### [Action item]
Each line below needs to be restated word for word.

___ Source data

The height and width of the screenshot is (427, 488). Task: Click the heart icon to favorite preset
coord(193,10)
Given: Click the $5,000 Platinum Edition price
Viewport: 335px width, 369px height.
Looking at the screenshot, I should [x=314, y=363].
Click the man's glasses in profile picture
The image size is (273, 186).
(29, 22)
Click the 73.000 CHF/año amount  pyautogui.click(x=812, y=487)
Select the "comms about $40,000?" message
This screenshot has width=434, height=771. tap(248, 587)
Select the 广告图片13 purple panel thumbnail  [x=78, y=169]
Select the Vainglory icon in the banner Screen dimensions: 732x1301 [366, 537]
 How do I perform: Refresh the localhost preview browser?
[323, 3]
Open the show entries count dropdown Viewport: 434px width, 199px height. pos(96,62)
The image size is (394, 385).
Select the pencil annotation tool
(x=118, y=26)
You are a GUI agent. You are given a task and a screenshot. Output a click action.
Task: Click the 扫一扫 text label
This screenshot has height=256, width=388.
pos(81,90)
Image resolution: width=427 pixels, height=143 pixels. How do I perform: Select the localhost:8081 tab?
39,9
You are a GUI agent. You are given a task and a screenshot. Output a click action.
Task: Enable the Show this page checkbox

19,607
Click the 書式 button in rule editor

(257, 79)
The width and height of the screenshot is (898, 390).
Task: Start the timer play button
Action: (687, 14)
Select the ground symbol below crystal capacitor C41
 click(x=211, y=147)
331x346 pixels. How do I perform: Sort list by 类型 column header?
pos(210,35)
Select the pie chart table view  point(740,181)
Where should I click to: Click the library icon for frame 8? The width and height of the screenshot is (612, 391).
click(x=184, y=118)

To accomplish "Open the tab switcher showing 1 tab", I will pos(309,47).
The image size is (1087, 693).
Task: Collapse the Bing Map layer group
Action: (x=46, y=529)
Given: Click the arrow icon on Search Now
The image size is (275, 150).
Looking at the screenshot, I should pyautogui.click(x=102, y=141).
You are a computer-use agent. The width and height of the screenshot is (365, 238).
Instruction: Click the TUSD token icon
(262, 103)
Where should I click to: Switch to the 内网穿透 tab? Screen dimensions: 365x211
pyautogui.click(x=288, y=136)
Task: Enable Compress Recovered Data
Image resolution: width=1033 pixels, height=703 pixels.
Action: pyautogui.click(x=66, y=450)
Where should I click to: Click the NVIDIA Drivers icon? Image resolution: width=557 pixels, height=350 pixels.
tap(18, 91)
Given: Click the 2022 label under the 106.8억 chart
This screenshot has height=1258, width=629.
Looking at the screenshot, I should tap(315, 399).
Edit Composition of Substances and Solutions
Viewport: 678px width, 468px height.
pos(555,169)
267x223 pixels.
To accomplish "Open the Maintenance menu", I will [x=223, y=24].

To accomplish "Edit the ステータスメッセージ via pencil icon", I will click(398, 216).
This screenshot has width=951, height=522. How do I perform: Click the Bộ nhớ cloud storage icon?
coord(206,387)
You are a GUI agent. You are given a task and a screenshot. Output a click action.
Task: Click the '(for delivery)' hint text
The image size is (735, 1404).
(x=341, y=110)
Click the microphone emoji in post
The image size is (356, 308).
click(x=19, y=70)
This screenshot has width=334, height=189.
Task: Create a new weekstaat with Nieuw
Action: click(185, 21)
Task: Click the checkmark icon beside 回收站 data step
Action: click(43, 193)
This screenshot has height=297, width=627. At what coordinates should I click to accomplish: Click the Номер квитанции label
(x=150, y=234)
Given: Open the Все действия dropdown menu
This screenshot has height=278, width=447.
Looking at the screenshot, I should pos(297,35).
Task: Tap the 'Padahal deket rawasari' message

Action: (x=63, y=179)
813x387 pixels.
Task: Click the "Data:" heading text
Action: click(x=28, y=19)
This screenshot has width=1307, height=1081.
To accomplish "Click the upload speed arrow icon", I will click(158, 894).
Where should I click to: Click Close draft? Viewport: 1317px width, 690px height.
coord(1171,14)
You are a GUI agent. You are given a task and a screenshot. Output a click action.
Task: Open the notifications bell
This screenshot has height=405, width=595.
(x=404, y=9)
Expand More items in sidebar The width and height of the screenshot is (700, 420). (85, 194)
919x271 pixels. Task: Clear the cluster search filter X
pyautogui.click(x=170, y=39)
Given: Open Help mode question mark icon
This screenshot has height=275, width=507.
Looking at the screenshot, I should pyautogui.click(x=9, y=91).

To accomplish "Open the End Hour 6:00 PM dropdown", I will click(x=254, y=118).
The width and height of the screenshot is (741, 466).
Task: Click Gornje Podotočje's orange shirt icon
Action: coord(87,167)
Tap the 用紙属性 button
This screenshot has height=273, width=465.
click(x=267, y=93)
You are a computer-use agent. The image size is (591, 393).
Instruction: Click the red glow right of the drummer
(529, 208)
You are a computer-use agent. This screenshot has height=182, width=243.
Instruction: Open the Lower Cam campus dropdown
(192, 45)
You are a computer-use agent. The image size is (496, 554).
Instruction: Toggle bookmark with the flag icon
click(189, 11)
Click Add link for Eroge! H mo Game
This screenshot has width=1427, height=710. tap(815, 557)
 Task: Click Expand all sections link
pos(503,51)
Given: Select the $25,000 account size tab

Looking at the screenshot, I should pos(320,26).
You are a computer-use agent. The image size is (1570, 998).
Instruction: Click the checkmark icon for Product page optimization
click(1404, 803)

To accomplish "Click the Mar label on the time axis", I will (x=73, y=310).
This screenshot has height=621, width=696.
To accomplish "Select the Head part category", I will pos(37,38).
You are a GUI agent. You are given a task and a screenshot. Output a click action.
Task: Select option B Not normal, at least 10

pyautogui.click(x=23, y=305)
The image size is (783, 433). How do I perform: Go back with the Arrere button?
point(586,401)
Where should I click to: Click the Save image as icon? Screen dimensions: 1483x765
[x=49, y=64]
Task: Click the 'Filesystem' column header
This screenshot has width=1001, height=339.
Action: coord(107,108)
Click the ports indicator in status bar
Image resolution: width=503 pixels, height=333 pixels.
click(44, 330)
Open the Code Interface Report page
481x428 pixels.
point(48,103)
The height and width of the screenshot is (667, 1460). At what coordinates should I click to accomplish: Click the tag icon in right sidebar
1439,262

______

### [Output below]
The height and width of the screenshot is (427, 488). Task: Click the heart icon to favorite preset
coord(193,10)
Given: Click the $5,000 Platinum Edition price
Viewport: 335px width, 369px height.
Looking at the screenshot, I should [x=314, y=363].
Click the man's glasses in profile picture
The image size is (273, 186).
(29, 22)
Click the 73.000 CHF/año amount  pyautogui.click(x=812, y=487)
Select the "comms about $40,000?" message
This screenshot has width=434, height=771. tap(248, 587)
Select the 广告图片13 purple panel thumbnail  [x=78, y=169]
Select the Vainglory icon in the banner Screen dimensions: 732x1301 [366, 537]
 How do I perform: Refresh the localhost preview browser?
[323, 3]
Open the show entries count dropdown Viewport: 434px width, 199px height. pos(96,62)
The image size is (394, 385).
Select the pencil annotation tool
(x=118, y=26)
You are a GUI agent. You are given a task and a screenshot. Output a click action.
Task: Click the 扫一扫 text label
This screenshot has height=256, width=388.
pos(81,90)
Image resolution: width=427 pixels, height=143 pixels. How do I perform: Select the localhost:8081 tab?
39,9
You are a GUI agent. You are given a task and a screenshot. Output a click action.
Task: Enable the Show this page checkbox

19,607
Click the 書式 button in rule editor

(257, 79)
The width and height of the screenshot is (898, 390).
Task: Start the timer play button
Action: (687, 14)
Select the ground symbol below crystal capacitor C41
 click(x=211, y=147)
331x346 pixels. How do I perform: Sort list by 类型 column header?
pos(210,35)
Select the pie chart table view  point(740,181)
Where should I click to: Click the library icon for frame 8? The width and height of the screenshot is (612, 391).
click(x=184, y=118)

To accomplish "Open the tab switcher showing 1 tab", I will pos(309,47).
The image size is (1087, 693).
Task: Collapse the Bing Map layer group
Action: (x=46, y=529)
Given: Click the arrow icon on Search Now
The image size is (275, 150).
Looking at the screenshot, I should pyautogui.click(x=102, y=141).
You are a computer-use agent. The width and height of the screenshot is (365, 238).
Instruction: Click the TUSD token icon
(262, 103)
Where should I click to: Switch to the 内网穿透 tab? Screen dimensions: 365x211
pyautogui.click(x=288, y=136)
Task: Enable Compress Recovered Data
Image resolution: width=1033 pixels, height=703 pixels.
Action: pyautogui.click(x=66, y=450)
Where should I click to: Click the NVIDIA Drivers icon? Image resolution: width=557 pixels, height=350 pixels.
tap(18, 91)
Given: Click the 2022 label under the 106.8억 chart
This screenshot has height=1258, width=629.
Looking at the screenshot, I should tap(315, 399).
Edit Composition of Substances and Solutions
Viewport: 678px width, 468px height.
pos(555,169)
267x223 pixels.
To accomplish "Open the Maintenance menu", I will [x=223, y=24].

To accomplish "Edit the ステータスメッセージ via pencil icon", I will click(398, 216).
This screenshot has width=951, height=522. How do I perform: Click the Bộ nhớ cloud storage icon?
coord(206,387)
You are a GUI agent. You are given a task and a screenshot. Output a click action.
Task: Click the '(for delivery)' hint text
The image size is (735, 1404).
(x=341, y=110)
Click the microphone emoji in post
The image size is (356, 308).
click(x=19, y=70)
This screenshot has width=334, height=189.
Task: Create a new weekstaat with Nieuw
Action: click(185, 21)
Task: Click the checkmark icon beside 回收站 data step
Action: click(43, 193)
This screenshot has height=297, width=627. At what coordinates should I click to accomplish: Click the Номер квитанции label
(x=150, y=234)
Given: Open the Все действия dropdown menu
This screenshot has height=278, width=447.
Looking at the screenshot, I should pos(297,35).
Task: Tap the 'Padahal deket rawasari' message

Action: (x=63, y=179)
813x387 pixels.
Task: Click the "Data:" heading text
Action: click(x=28, y=19)
This screenshot has width=1307, height=1081.
To accomplish "Click the upload speed arrow icon", I will click(158, 894).
Where should I click to: Click Close draft? Viewport: 1317px width, 690px height.
coord(1171,14)
You are a GUI agent. You are given a task and a screenshot. Output a click action.
Task: Open the notifications bell
This screenshot has height=405, width=595.
(x=404, y=9)
Expand More items in sidebar The width and height of the screenshot is (700, 420). (85, 194)
919x271 pixels. Task: Clear the cluster search filter X
pyautogui.click(x=170, y=39)
Given: Open Help mode question mark icon
This screenshot has height=275, width=507.
Looking at the screenshot, I should pyautogui.click(x=9, y=91).

To accomplish "Open the End Hour 6:00 PM dropdown", I will click(x=254, y=118).
The width and height of the screenshot is (741, 466).
Task: Click Gornje Podotočje's orange shirt icon
Action: coord(87,167)
Tap the 用紙属性 button
This screenshot has height=273, width=465.
click(x=267, y=93)
You are a computer-use agent. The image size is (591, 393).
Instruction: Click the red glow right of the drummer
(529, 208)
You are a computer-use agent. This screenshot has height=182, width=243.
Instruction: Open the Lower Cam campus dropdown
(192, 45)
You are a computer-use agent. The image size is (496, 554).
Instruction: Toggle bookmark with the flag icon
click(189, 11)
Click Add link for Eroge! H mo Game
This screenshot has width=1427, height=710. tap(815, 557)
 Task: Click Expand all sections link
pos(503,51)
Given: Select the $25,000 account size tab

Looking at the screenshot, I should pos(320,26).
You are a computer-use agent. The image size is (1570, 998).
Instruction: Click the checkmark icon for Product page optimization
click(1404, 803)

To accomplish "Click the Mar label on the time axis", I will (x=73, y=310).
This screenshot has height=621, width=696.
To accomplish "Select the Head part category", I will pos(37,38).
You are a GUI agent. You are given a task and a screenshot. Output a click action.
Task: Select option B Not normal, at least 10

pyautogui.click(x=23, y=305)
The image size is (783, 433). How do I perform: Go back with the Arrere button?
point(586,401)
Where should I click to: Click the Save image as icon? Screen dimensions: 1483x765
[x=49, y=64]
Task: Click the 'Filesystem' column header
This screenshot has width=1001, height=339.
Action: coord(107,108)
Click the ports indicator in status bar
Image resolution: width=503 pixels, height=333 pixels.
click(44, 330)
Open the Code Interface Report page
481x428 pixels.
point(48,103)
The height and width of the screenshot is (667, 1460). At what coordinates should I click to accomplish: Click the tag icon in right sidebar
1439,262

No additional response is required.